Keywords

1 Introduction

The rapid development of globalization and information technologies has made our world a Global Village, where the interest of countries is interconnected. The core of the connection highly relies on international trade. Thus, it brings more opportunities and also thrives competition among companies. The study of allocating the jobs to machines and determining the order of processing the allocated jobs on each machine to optimize criteria such as flowtime, tardiness or customer satisfaction will benefit the companies by increasing their efficiency, profit or reputation.

Flexible job shop scheduling (FJSS) is an extension to classical job shop scheduling (JSS). The FJSS task, as its name suggests, assumes a more flexible situation. It reflects a production environment where it is possible to run an operation on more than one machine. This special trait causes the problem to become more complicated than classical JSS because we not only have to decide where to allocate jobs, but also need to decide which job to be processed next simultaneously. FJSS is NP-hard [2].

In addition, dynamic changes are inevitable in the real-world applications. For example, it is obvious that job orders are unpredicted or cannot be accurately predicted for companies, especially taking uncertain factors such as price impact, asymmetric information, rush hours and indefinite events into consideration. That is to say, we could not know job information until the job arrives. Dynamic flexible job shop scheduling (DFJSS) was born for considering this situation.

All these characteristics make DFJSS much more challenging than standard JSS and FJSS. Thus, the exact optimization methods such as mathematical programming [15] are often inapplicable, especially to large scale instances. Under this circumstance, heuristic search methods such as tabu search [14], genetic algorithm [16], simulated annealing [18] become more and more popular. These methods can get better performance in achieving reasonable solutions in less time. However, the biggest drawback is their lack of capability to adapt to the dynamic environmental change.

In order to reduce computational complexity and cope with dynamic changes, dispatching rules (DRs) have been widely applied [6, 10, 13]. When a machine becomes idle and has waiting operations in its queue, DRs will be triggered to select the operation with highest priority to be processed next. In this way, computation is carried out only at each decision point and decisions can be made efficiently.

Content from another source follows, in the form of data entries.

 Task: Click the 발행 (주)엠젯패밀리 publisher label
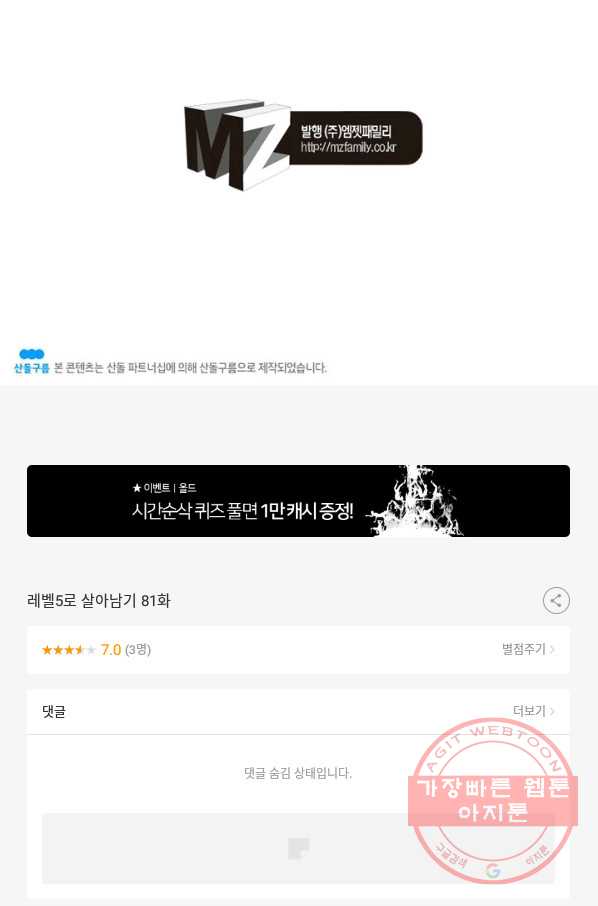point(346,131)
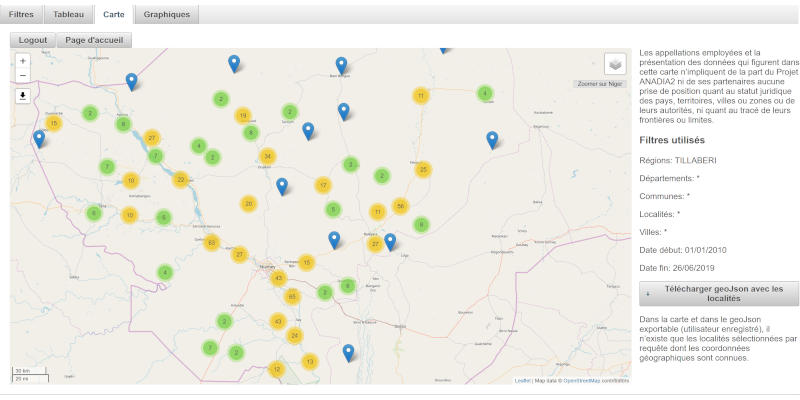
Task: Click the Page d'accueil button
Action: (94, 40)
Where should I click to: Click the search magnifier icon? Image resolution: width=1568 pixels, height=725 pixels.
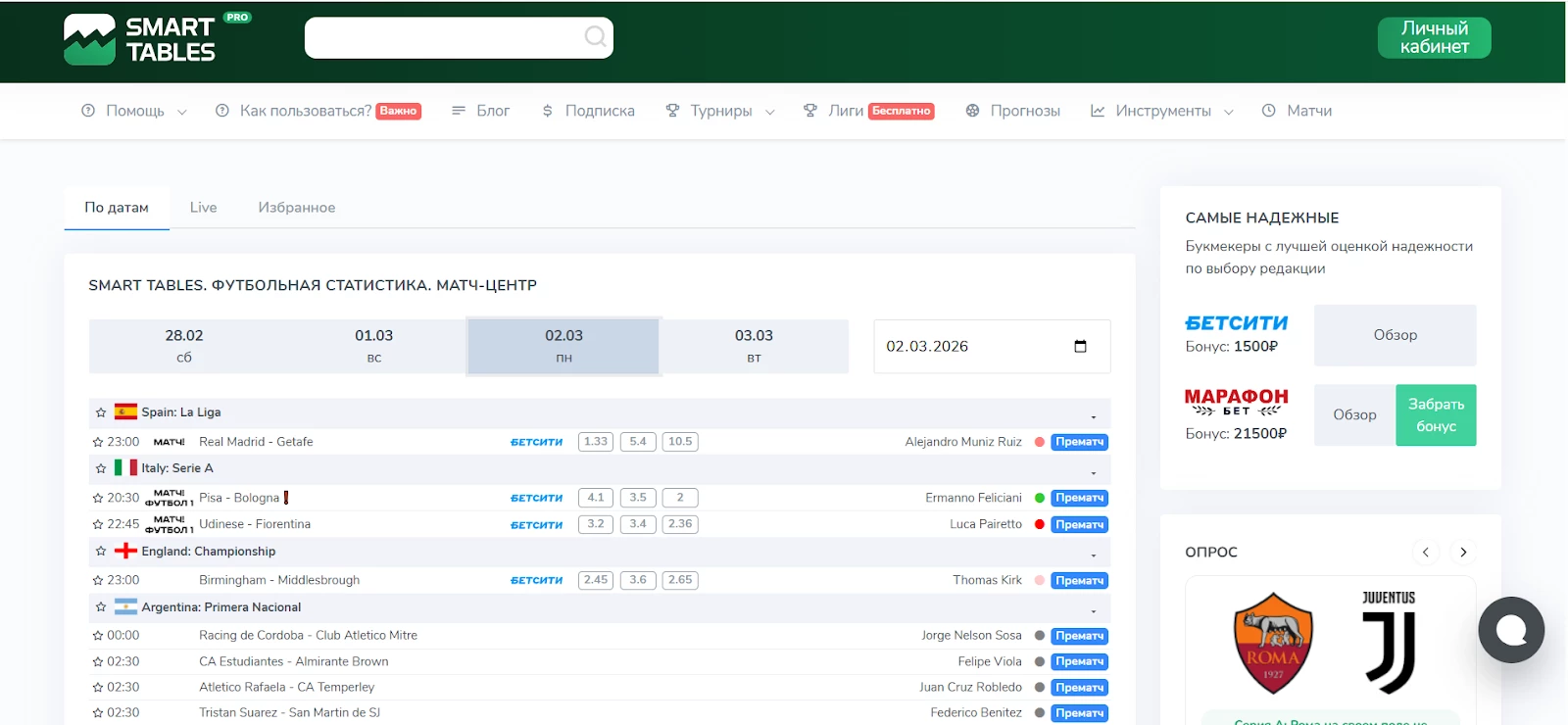pos(595,37)
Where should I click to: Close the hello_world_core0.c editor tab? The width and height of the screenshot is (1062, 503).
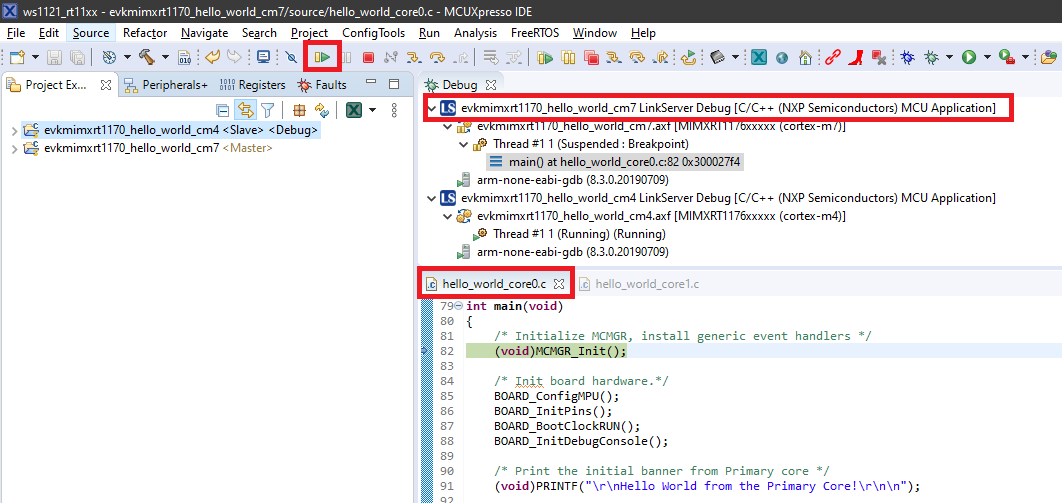click(x=559, y=284)
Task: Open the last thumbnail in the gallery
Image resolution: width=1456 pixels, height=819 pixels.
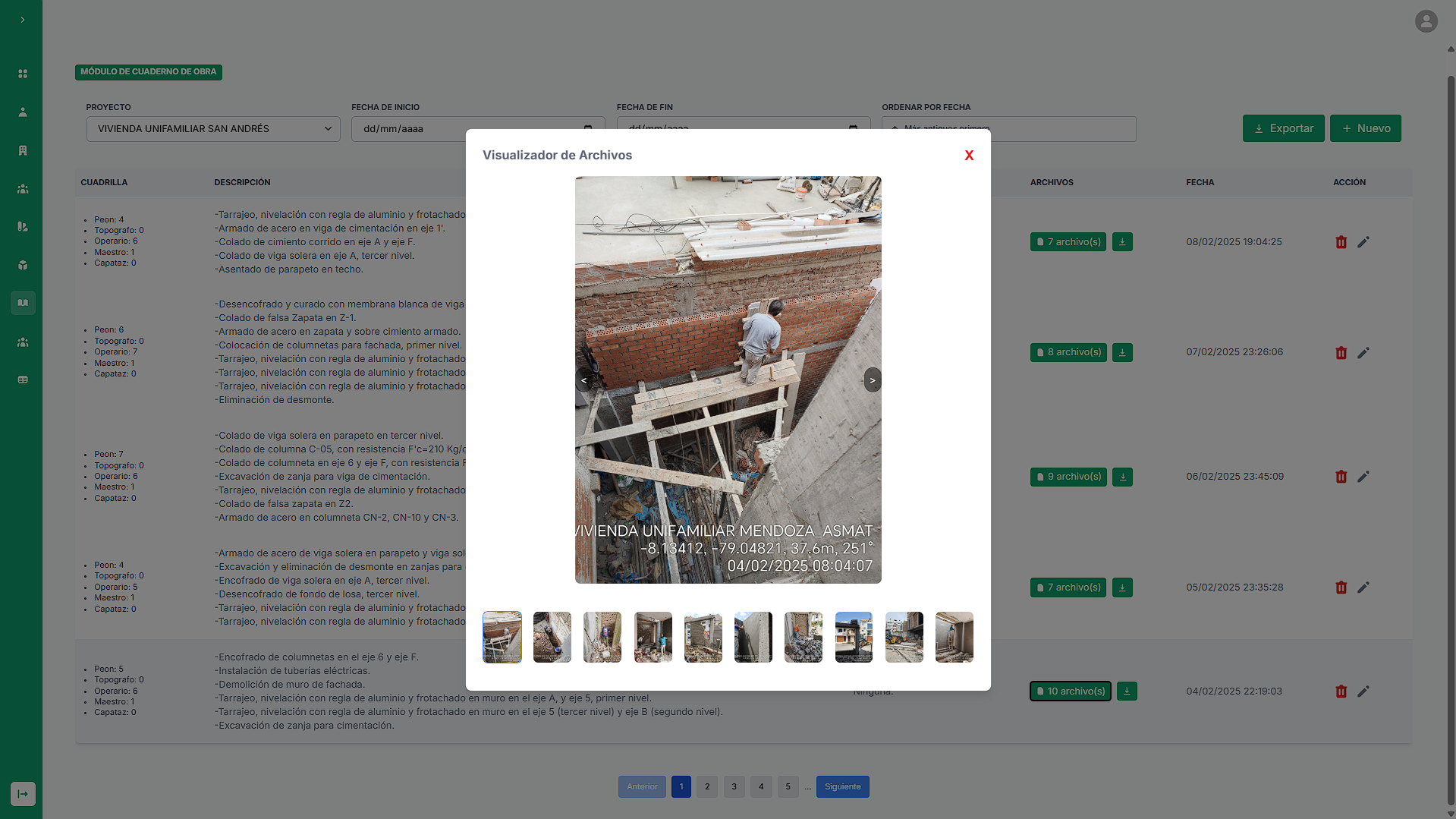Action: point(954,638)
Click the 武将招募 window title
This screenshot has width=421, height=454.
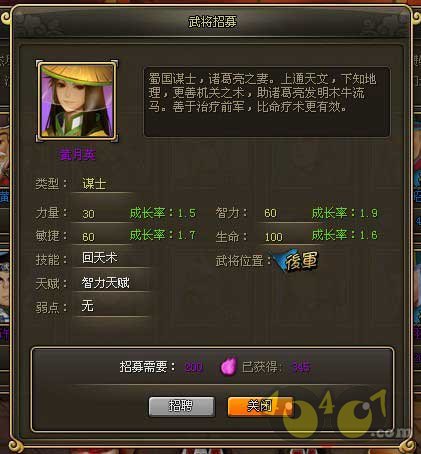pyautogui.click(x=213, y=22)
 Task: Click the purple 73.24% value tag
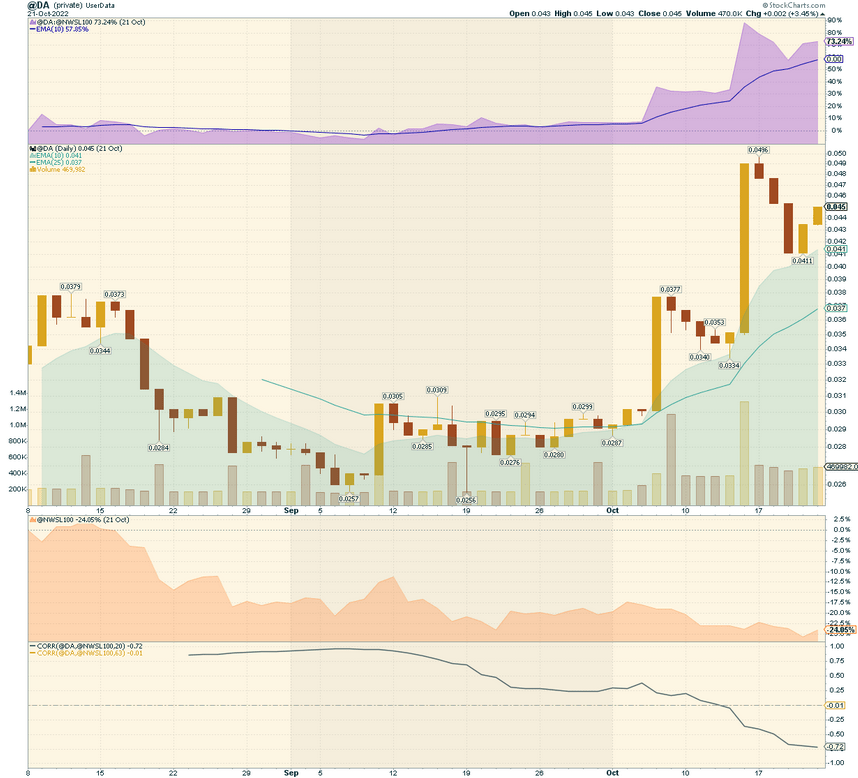tap(839, 42)
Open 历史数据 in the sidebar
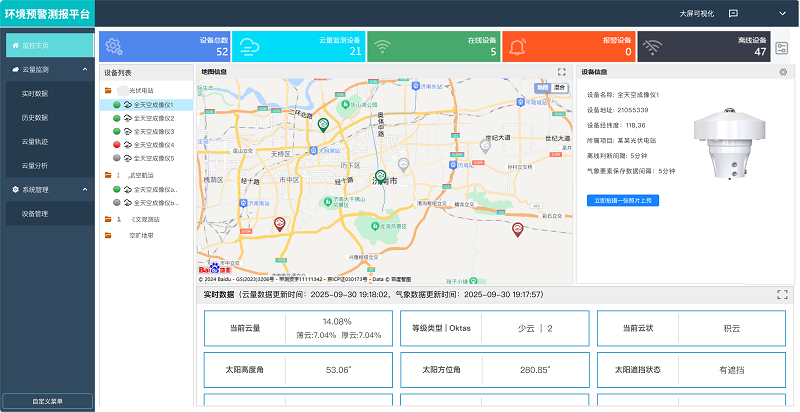 tap(35, 117)
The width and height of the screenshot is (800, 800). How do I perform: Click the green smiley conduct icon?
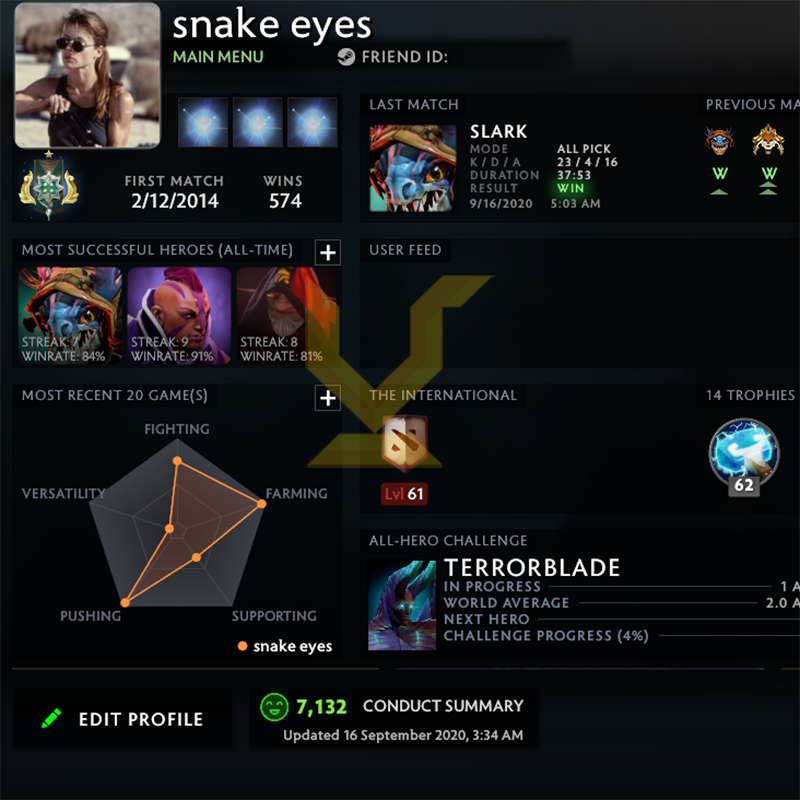(x=274, y=707)
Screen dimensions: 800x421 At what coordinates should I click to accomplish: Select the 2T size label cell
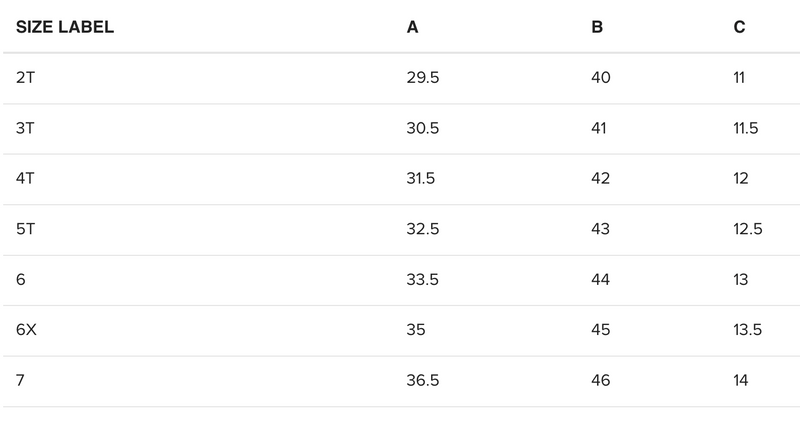click(x=25, y=78)
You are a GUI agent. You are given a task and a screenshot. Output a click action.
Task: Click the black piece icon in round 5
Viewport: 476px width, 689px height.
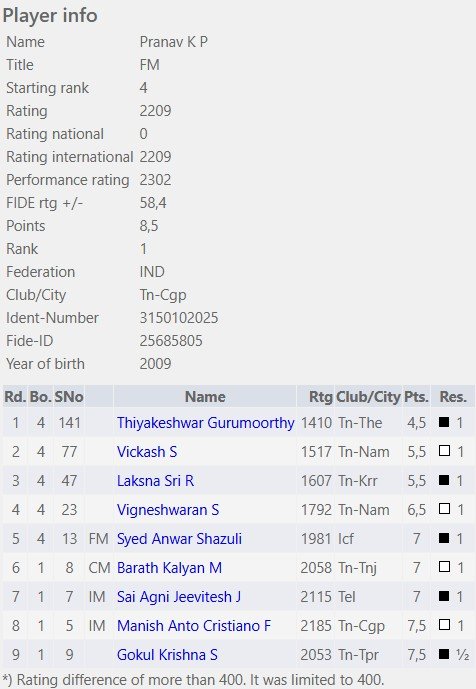[x=444, y=538]
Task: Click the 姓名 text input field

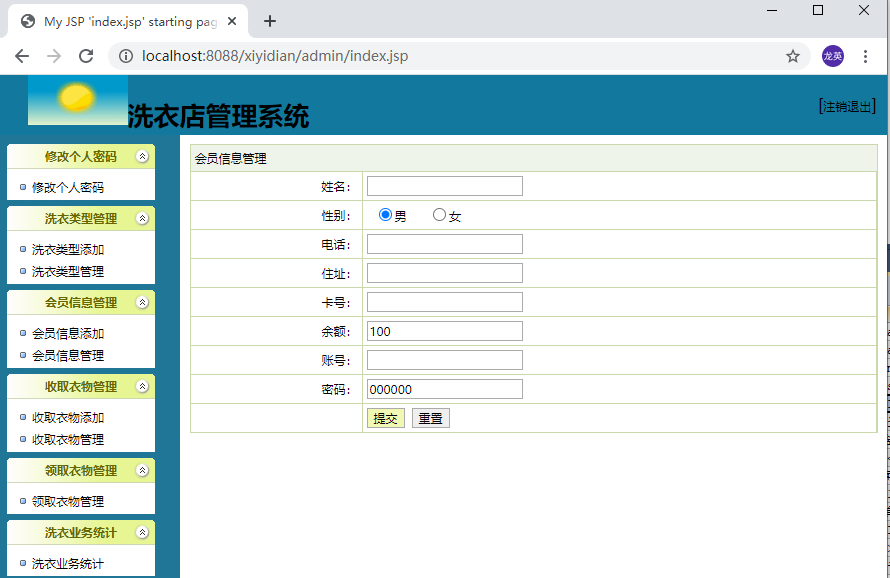Action: [x=444, y=186]
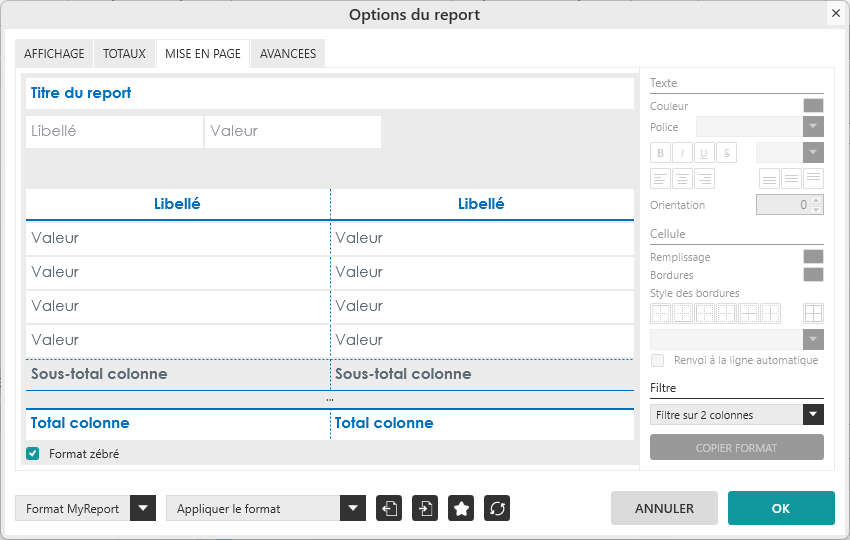
Task: Expand the Format MyReport dropdown
Action: click(144, 508)
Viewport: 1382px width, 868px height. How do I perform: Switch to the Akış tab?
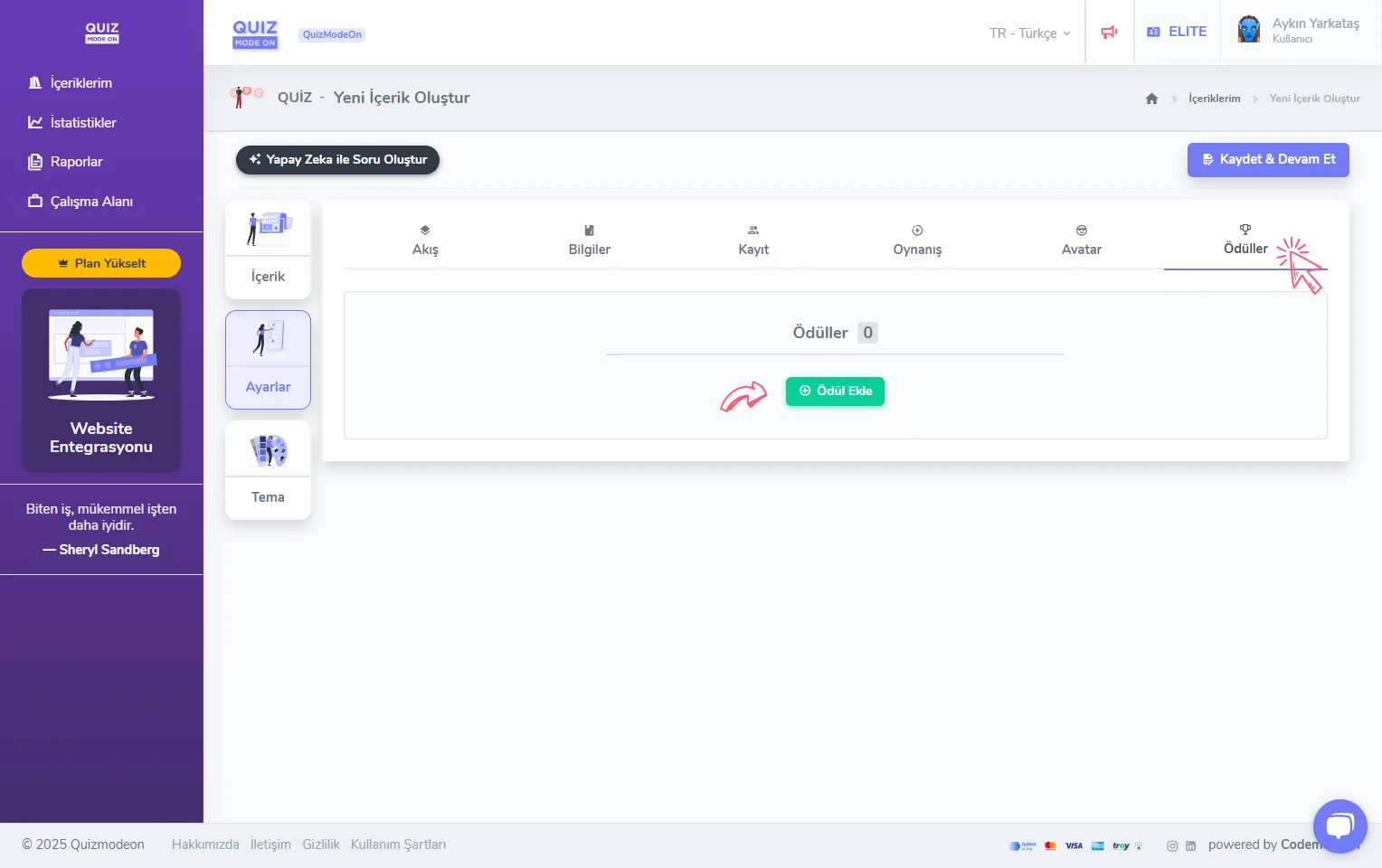click(425, 241)
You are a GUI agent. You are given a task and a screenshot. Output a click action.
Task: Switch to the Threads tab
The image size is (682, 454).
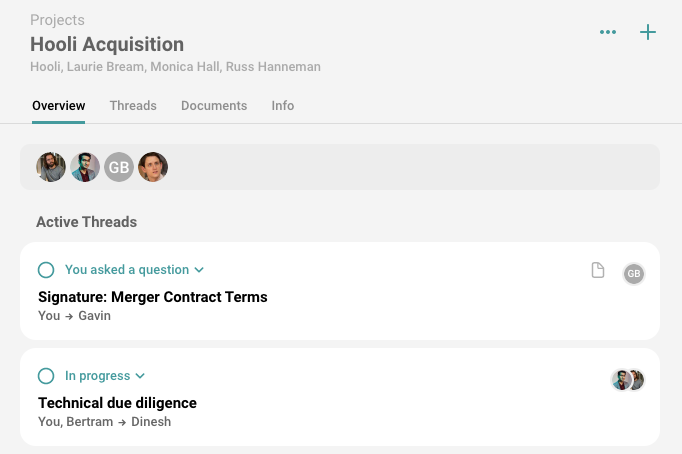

However, lots of DRs are designed manually [17] and manual design has its inherent weaknesses. For instance, it highly relies on domain knowledge and it is very demanding on labour and time. Fortunately, genetic programming (GP) has been proven to be an effective hyper-heuristic method, which can automatically design DRs for scheduling [1, 9, 10, 12] that are much better than the manually designed ones. However, the existing works mainly focus on evolving the sequencing rule (the rule to select which waiting operation will be processed next when a machine becomes idle) without considering the routing rule (the rule to select which machine will be chosen to allocate the ready operations).

For DFJSS, a crucial issue is how it can evolve both routing and sequencing rules simultaneously. The representation is the crux of the applicable algorithm. There are two main reasons. Firstly, an appropriate representation is definitely a rudimentary factor for an algorithm to build a solution. Secondly, the representation determines the size of the search space and there is a clear trade-off between the complexity of the representation and the ability of GP to explore the search space. These two facts foster the motivation to propose a more suitable representation for DFJSS. To the best of our knowledge, cooperative co-evolution (CC) was firstly embedded into GP to evolve routing and sequencing rules together [19]. The proposed CCGP in [19] is the current state-of-the-art algorithm of DFJSS. However, the CC approach cannot fully capture the interaction between the routing and sequencing rules. Research in this area is still in a very early stage and little work has been reported on this important aspect. Dealing with multiple interdependent decisions, especially in dynamic environment, is always difficult but also creates opportunities to find the real global optimal solution. This is particularly challenging when multiple decisions need to be made at the same time.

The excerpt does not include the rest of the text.